Le corps outragé

Le 15 avril 1945, lorsque les soldats britanniques entrent dans le camp de Bergen-Belsen, ils découvrent un spectacle effroyable : « Le camp était dans un état indescriptible, aucun rapport, aucune photo ne peuvent donner une idée de l’horreur qui s’offrait à nos yeux. À l’intérieur des baraquements il y avait des cadavres entassés sur différentes hauteurs. Des tas de cadavres se trouvaient de l’autre côté des barbelés, d’autres à l’intérieur, entre les baraquements. Le camp était jonché de corps humains en décomposition. Les fossés des canalisations étaient remplis de cadavres et dans les baraques elles-mêmes les morts étaient restés là, parfois enchevêtrés avec les vivants dans le même lit ». Un mois auparavant, Hanna Lévy-Hass avait noté dans son Journal  : « Et cette demi-existence qui me reste, je la passe en compagnie d’autres fantômes, vivants ou morts. Les cadavres, les vrais, sont toujours ici, avec nous, dans nos lits. Il n’y a personne pour les enlever d’ici. Et pas de place où les mettre. Tout est encombré. Dans les cours aussi, on entasse des corps, des monceaux de cadavres. Ils se dressent chaque jour plus haut. Le crématoire n’arrive pas à les brûler tous ».

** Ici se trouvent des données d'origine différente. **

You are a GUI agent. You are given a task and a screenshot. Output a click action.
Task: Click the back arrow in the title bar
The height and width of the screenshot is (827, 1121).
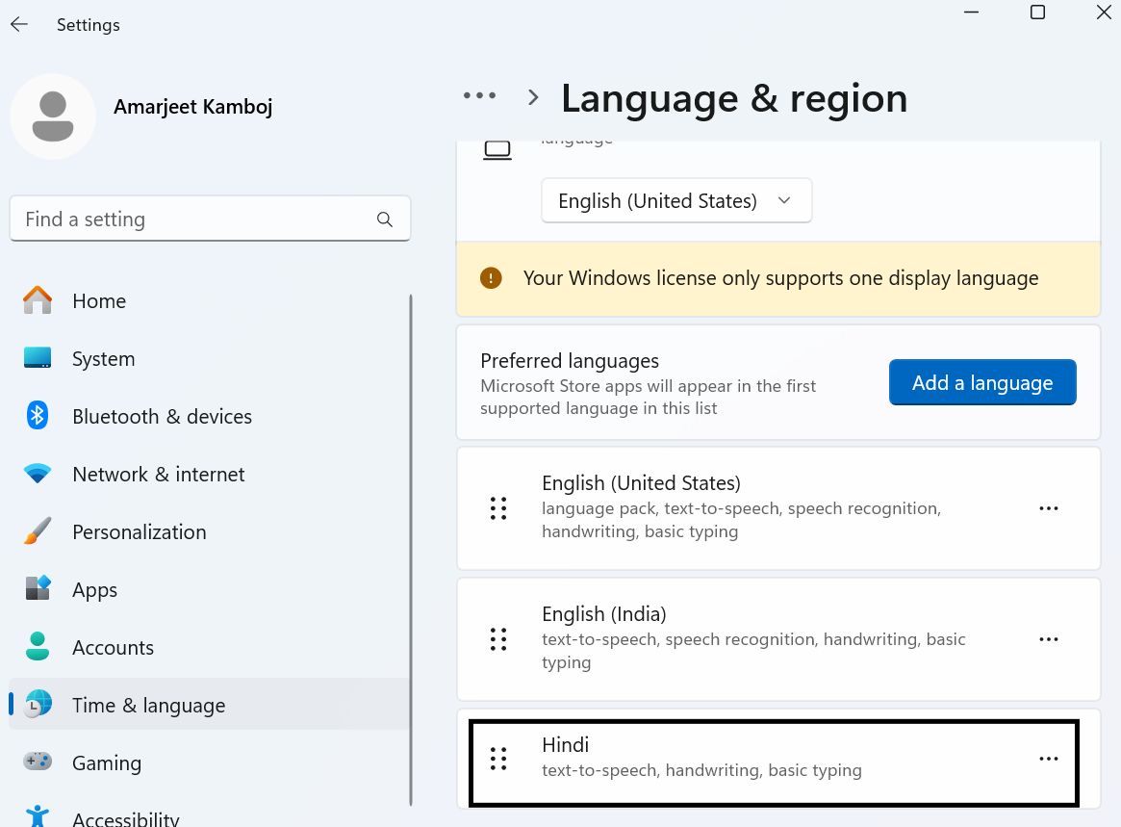pyautogui.click(x=18, y=24)
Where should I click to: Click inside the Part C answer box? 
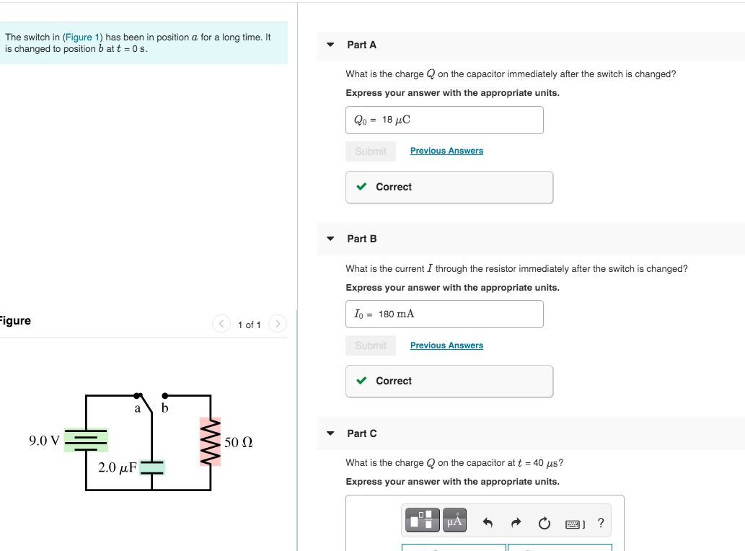pos(453,547)
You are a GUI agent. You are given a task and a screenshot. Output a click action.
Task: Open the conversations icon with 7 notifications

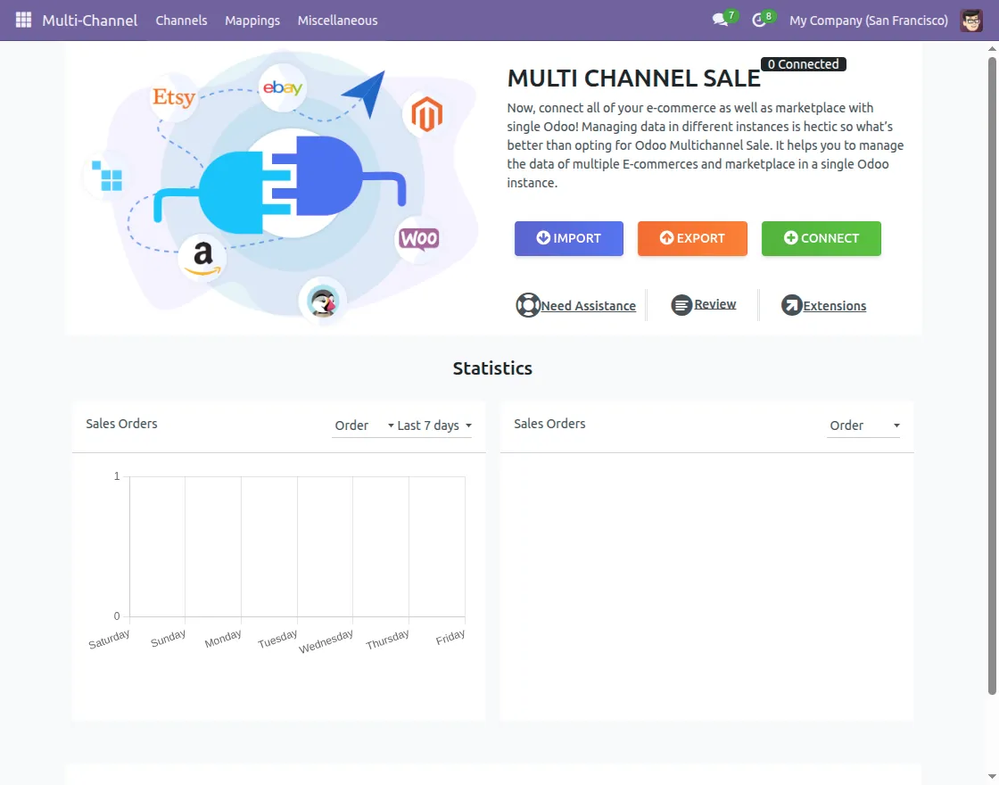pos(720,20)
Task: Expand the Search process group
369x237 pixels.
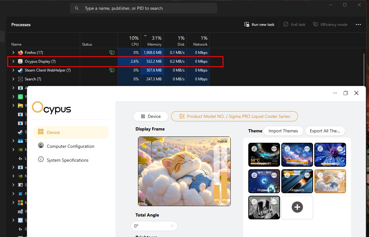Action: click(14, 79)
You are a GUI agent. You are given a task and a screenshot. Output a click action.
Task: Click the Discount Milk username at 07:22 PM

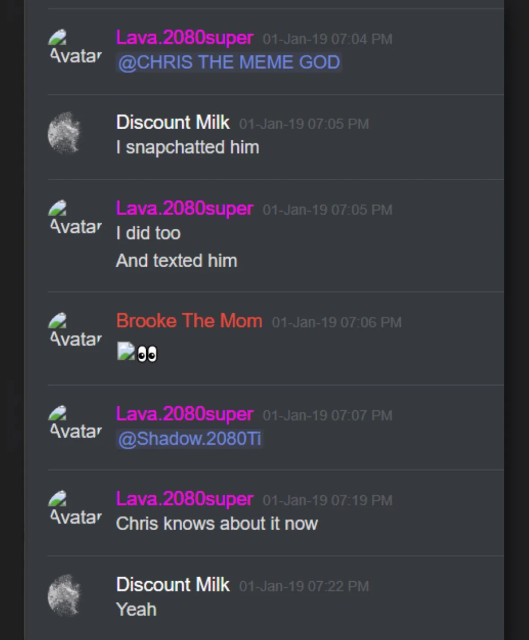point(173,585)
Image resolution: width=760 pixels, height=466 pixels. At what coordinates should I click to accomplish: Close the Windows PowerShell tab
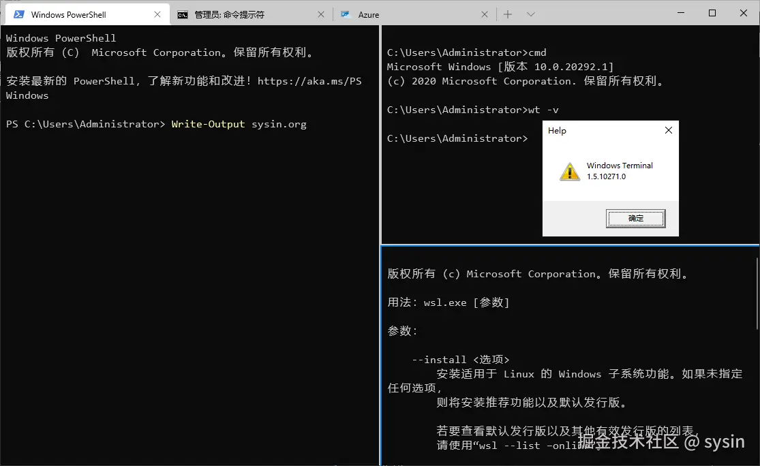pyautogui.click(x=158, y=14)
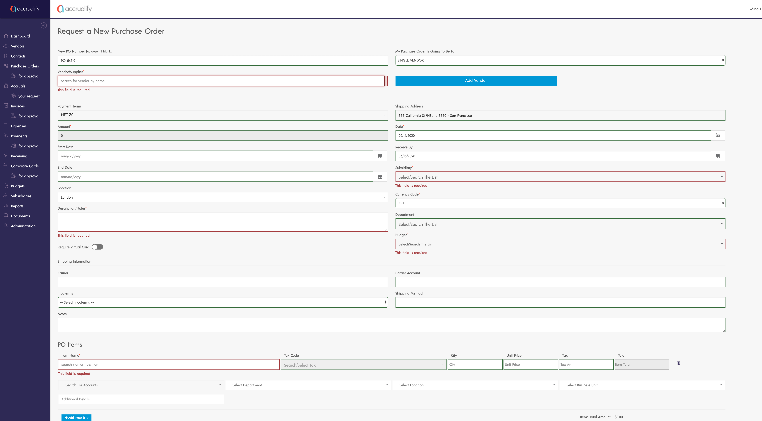Image resolution: width=762 pixels, height=421 pixels.
Task: Open the End Date calendar picker
Action: click(380, 177)
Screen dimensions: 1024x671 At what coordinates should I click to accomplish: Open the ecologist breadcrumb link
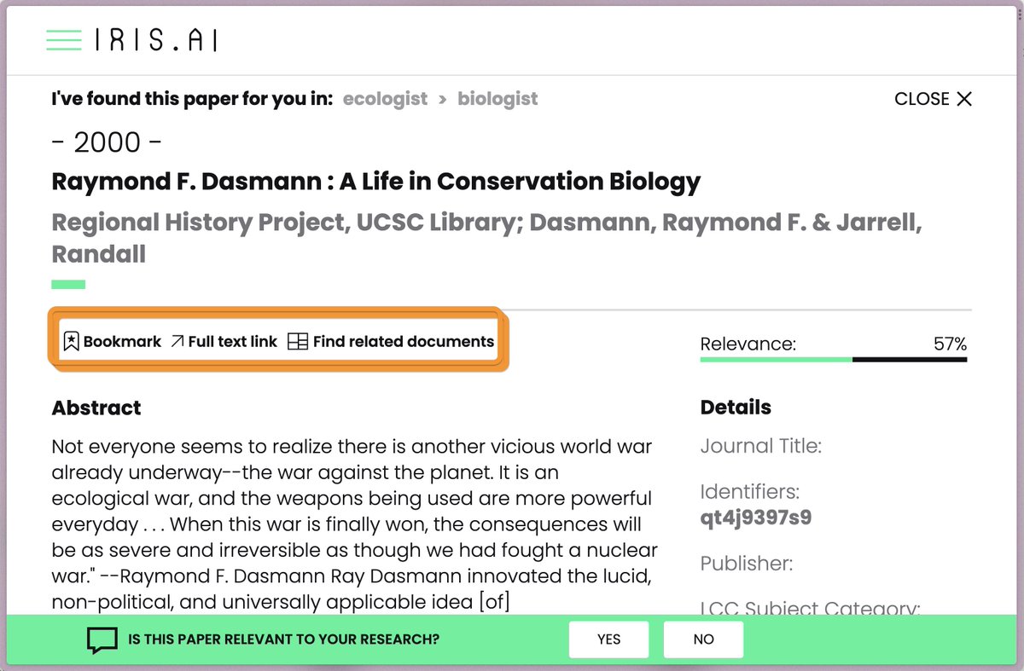(x=385, y=99)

Depuis le mois de décembre 1944 de nombreux convois de déportés en provenance d’autres camps, évacués devant l’avance des armées alliées, sont arrivés à Bergen-Belsen. En février 1945 on compte 22 000 détenus, 60 000 en avril. La surpopulation, les conditions d’hygiène effroyables provoquent une épidémie de typhus et une mortalité très importante : de janvier à avril 1945, 35 000 détenus meurent – et 10 000 encore, après la libération du camp. Les images de cette libération (photographies et films) ont provoqué un choc en Europe occidentale. Elles sont restées jusqu’à aujourd’hui le symbole de l’horreur des camps, de la barbarie nazie, et surgissent à l’esprit de tout lecteur du Journal de Bergen-Belsen d’Hanna Lévy-Hass, dès qu’il prend connaissance du titre. Mais le mélange de fascination et d’effroi qu’elles suscitent ne favorise pas une compréhension juste de la réalité concentrationnaire. L’image capture le regard et immobilise le sujet dans une position de simple spectateur. Or la vision terrible des cadavres amoncelés de Bergen-Belsen ne frappe pas seulement le spectateur de mutisme : elle masque l’existence, dans le camp, d’une société à part entière, marquée par des divisions implacables. Elle témoigne aussi de ce moment où,…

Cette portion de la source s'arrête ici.